バレンタイン・キッス

 有り得ないくらい相手を好きなのは、新一だけじゃない。平次もまた、有り得ないくらい、新一が大好きだ。
 そしてそれは、やはり言葉にしなくても新一には届いていて。言葉でも伝えたら、新一は絶対調子に乗る。すぐに調子に乗る性分は自分と一緒だと知っている。
 新一に好きだと言われても、平次が調子に乗ることはないけれど。


 だから平次は、滅多に言葉では伝えない。それは、付き合い始めた時から変わらないし、これから先も変える気はない。


 言葉にする事が照れくさい。それも確かにあるけれど、調子に乗せることがイヤだとか、照れくさいとか。単純にそれだけが理由でもない。他にも色々理由はある。
 そしてその理由の全てを、恐らくいつも傍に居る名探偵は知っている。そのくせ、時々無理矢理言葉を引き出そうとしたりするから、平次はその都度ひどく困ってしまうのだが。
 言葉として伝えて欲しい。その気持ちが分からない訳でもないから、大事な時にはちゃんと伝えるようにはしている。


 その平次とは対照的に。新一の方は結構言葉の大安売りで、事あるごとに気持ちを言葉で告げてくる。それは時と場所を選ばない。
 そんな簡単にほいほいと何度も告げられては、信憑性を失くすというものだ。そして、慣れを引き起こす。慣れは全てに於いて天敵だ。平次はかつて新一にそう言った。
 けれどそんな平次に、これは平次を守る為の呪文なんだと、新一はただ優しそうに笑って言った。
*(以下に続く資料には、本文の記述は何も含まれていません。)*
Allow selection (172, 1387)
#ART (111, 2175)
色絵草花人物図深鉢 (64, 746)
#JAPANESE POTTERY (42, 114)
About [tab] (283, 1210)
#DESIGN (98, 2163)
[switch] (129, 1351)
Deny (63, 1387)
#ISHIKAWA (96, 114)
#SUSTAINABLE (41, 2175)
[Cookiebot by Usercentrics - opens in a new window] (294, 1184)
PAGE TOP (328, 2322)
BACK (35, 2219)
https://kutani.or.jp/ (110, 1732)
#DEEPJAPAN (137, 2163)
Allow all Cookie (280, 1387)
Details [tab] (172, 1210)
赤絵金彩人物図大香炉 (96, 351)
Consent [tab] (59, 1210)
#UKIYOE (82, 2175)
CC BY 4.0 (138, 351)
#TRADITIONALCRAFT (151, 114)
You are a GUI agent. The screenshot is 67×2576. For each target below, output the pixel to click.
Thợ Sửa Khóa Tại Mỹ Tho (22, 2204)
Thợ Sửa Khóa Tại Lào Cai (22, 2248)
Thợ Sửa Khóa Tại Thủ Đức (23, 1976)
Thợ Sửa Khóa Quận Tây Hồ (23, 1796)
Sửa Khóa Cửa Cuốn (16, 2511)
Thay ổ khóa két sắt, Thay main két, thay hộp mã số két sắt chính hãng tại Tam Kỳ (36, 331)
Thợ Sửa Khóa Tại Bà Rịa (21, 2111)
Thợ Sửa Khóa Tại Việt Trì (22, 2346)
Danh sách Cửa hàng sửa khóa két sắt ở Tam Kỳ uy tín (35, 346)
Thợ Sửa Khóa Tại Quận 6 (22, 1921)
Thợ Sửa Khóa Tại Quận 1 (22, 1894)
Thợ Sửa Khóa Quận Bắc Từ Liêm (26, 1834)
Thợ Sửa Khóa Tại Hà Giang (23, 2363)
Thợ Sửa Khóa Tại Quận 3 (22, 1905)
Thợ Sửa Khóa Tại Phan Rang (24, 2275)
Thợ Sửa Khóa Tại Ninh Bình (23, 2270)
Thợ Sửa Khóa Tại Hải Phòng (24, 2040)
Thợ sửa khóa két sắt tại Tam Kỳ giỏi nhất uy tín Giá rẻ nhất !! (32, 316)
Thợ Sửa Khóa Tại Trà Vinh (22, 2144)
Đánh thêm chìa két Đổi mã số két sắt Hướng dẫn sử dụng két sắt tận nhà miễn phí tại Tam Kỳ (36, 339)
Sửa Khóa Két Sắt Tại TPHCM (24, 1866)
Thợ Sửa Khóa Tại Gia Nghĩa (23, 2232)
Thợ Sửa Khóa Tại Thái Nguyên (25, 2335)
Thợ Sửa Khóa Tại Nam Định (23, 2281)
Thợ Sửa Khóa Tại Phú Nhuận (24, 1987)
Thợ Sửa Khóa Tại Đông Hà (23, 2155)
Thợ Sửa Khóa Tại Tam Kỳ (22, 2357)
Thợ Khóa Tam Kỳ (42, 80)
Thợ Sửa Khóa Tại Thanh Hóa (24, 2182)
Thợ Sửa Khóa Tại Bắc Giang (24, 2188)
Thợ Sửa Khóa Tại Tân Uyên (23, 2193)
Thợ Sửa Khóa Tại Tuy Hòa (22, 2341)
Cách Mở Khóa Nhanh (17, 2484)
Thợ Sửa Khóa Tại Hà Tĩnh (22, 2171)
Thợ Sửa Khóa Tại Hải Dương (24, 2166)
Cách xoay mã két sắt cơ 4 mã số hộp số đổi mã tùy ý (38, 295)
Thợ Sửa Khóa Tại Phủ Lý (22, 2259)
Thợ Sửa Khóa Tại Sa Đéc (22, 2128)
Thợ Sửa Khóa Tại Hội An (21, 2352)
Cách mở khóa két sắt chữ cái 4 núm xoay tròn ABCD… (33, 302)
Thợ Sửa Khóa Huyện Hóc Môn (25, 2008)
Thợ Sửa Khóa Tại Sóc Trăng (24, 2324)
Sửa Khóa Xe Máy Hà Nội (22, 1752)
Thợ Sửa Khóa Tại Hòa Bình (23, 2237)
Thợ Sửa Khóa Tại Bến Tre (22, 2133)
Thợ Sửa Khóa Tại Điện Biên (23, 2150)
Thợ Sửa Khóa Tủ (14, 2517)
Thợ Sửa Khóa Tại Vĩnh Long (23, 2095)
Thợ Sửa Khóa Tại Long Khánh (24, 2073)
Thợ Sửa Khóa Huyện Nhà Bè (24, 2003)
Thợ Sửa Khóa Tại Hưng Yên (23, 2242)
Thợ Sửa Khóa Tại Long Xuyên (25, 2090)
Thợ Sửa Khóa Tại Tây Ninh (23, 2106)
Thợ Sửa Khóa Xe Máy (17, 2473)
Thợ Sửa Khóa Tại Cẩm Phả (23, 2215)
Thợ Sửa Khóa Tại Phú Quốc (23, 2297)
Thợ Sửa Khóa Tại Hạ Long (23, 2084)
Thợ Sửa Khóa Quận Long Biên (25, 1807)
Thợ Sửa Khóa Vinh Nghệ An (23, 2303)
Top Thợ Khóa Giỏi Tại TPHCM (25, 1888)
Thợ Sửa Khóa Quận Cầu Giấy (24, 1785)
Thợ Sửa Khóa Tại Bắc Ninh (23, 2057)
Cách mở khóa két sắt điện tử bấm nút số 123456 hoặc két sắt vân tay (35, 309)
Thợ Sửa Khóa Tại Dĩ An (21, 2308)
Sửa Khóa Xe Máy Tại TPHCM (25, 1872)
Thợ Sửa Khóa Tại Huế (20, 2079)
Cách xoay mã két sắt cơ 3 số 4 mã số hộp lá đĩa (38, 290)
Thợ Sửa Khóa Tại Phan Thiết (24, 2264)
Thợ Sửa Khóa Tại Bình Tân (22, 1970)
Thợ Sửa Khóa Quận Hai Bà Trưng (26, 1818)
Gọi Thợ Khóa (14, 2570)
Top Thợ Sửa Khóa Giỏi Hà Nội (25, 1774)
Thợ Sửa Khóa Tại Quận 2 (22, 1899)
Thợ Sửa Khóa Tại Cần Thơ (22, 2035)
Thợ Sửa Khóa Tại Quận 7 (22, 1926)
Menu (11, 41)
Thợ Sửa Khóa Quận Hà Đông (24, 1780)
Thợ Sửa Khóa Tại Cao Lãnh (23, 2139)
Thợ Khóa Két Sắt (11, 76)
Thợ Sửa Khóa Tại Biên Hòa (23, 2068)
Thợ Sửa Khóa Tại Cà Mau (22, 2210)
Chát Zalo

 付き合う以前の新一は、どちらかと言えば平次と同じく、言葉で表すことをあまりしない男に見えていたし、実際、彼女に対してこんなに言葉として伝えている姿を頻繁に見たことはなかった。彼女も、なかなか言葉で言ってくれないと、よく愚痴をもらしていたものだ。


 それが、いざ自分が相手になったらこうなのだから、それは平次も最初はひどく面食らったし、動揺もしたものだった。
 今ではすっかり、自分で言った通りに慣れてしまったけれど。